Material Witness will focus on extreme textile process. Images will be posted here showing the history of my work, new work, developing projects and inspiration.

Sunday, February 28, 2010

Anniversary

Imagine.

Today is the anniversary of my oldest friendship. My friend is . fellow artist, Karen Mac Kenzie Brydon. We met when we were eleven turning twelve. Our birthdays are one week apart. We have shared many adventures through time.

I remember meeting Karen at the gym in Saint Francis High School in Calgary Alberta Canada.
We were attending a gymnastics class. My friend Lucille had convinced me to go and told me that there was a girl there who called herself Kitty. Her mom was divorced and she dressed like she thought she was somebody she wasn't. I was convinced I would hate her! Was prepared to hate her to be loyal to Lucille.

And there she was. Sitting on the high beams in jeans and a belly reveling halter top with a strange accent that turned out to be affected and genuine at the same time. She had cowboy boots and braids and she even dragged out a cigarette. She spit and swore and had long hair and an overbite. I was completely shocked by her and smitten.

She had another girl who was her best friend named Jackie Wilson. I had already been in mud throwing battles with Jackie and she made me laugh. Jackie also smoked cigarettes that she stole from her dad.

I was a well behaved but willful honour student and these two knew how to party , build duck ponds ride horses backwards and do trick riding on their bikes. They would mock me if I used important words. They read words off the cigarette package like aquafuge. But I knew what they were. I had to know them.

Turned out that "Kitty" wasn't "Kitty" but Karen and she lived in a little bungalow up the hill. Her mother was beyond glamorous and was rather like a beatnik and there was art everywhere. She had "cocktails" and let her children do what they pleased. This included cooking what they wanted , going into the cupboards by themselves and digging duck ponds in the yard.

Karen decided to move into the doghouse. No problem as long as you brush your teeth. Jackie moved in with her and I tried but there wasn't any room so I had to go home. Karen lit fires in the yard and cooked canned beans. She had a Shepard named Lassie who protected all of us.
She also had terrible allergies.

Her father was a body builder who lived in a huge house in the richer part of town and he played classical guitar. He gave me a caliper test when he was introduced to me to figure out what my height weight statistics were and decided I was a lovely girl who was fit enough for his daughter.
I was dancing all the time doing afro jazz ballet. I was also nearly the same height /I am now which is about 5 foot nine inches.

Her grandparents were even more glamorous. They lived in a little farm at the edge of town. It was not an ordinary farm but a super modern acreage that had a super modern house on it that was built from the future plans from the popular mechanics and it was covered with important art from people like Emily Carr and Lauren Harris. Her grandfather was an artist too. His name was J.D. Turner and her grandmother was the potter Grace Turner. She looked like Anais Nin.
They assumed I was worthy. They fed me Beef Wellington and Yorkshire puddings. She saved wild flowers and planted them all over the property. Some of the flowers were only survivors when she died at ninety. I loved them all with all my heart.

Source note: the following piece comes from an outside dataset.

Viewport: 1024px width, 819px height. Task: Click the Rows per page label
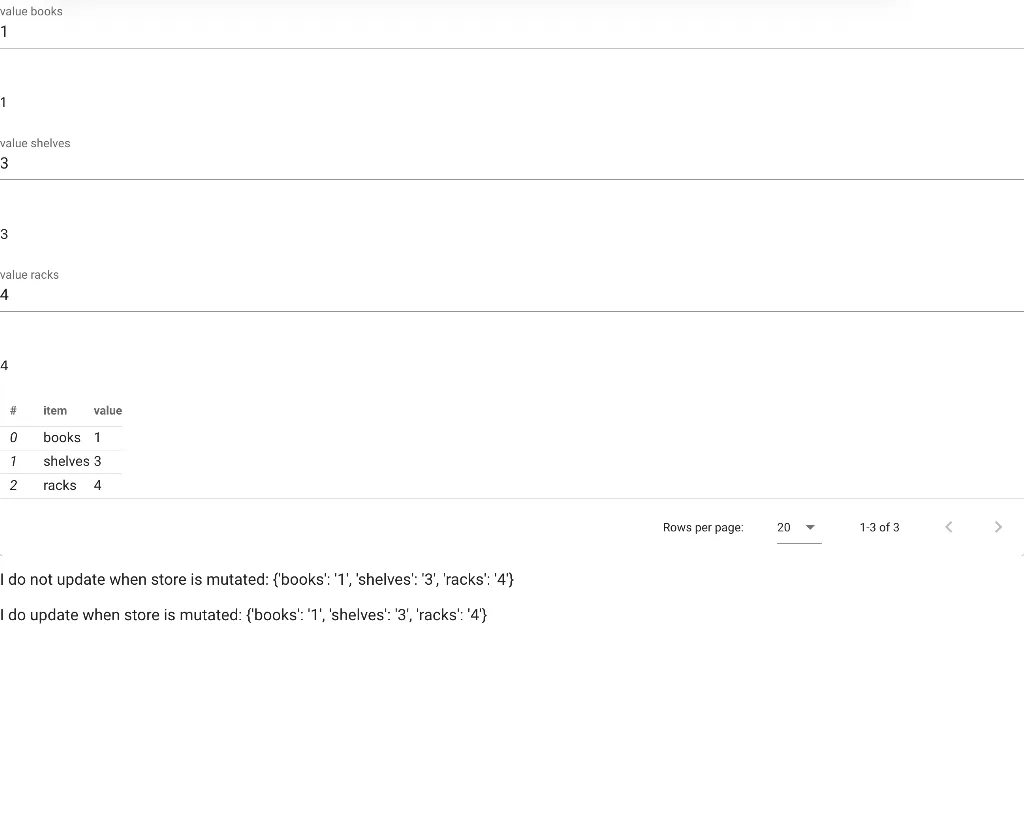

They nurtured my soul and my mother often fed Karen when more creative types forgot. The creative types nurtured me when my family just thought I was strange and needed punishment and reformation.

We also nurture one another through all parts of life. Through births and deaths and changing lives. Through marriage failure and crisis... through successes and creativity.

Our relationship is now 45 years old. It is old enough to go into menopause. It remains enduring and delightful.

Today we celebrated it with egg tarts and chocolate slices while listening to her grand daughter Bailey sing her baby song.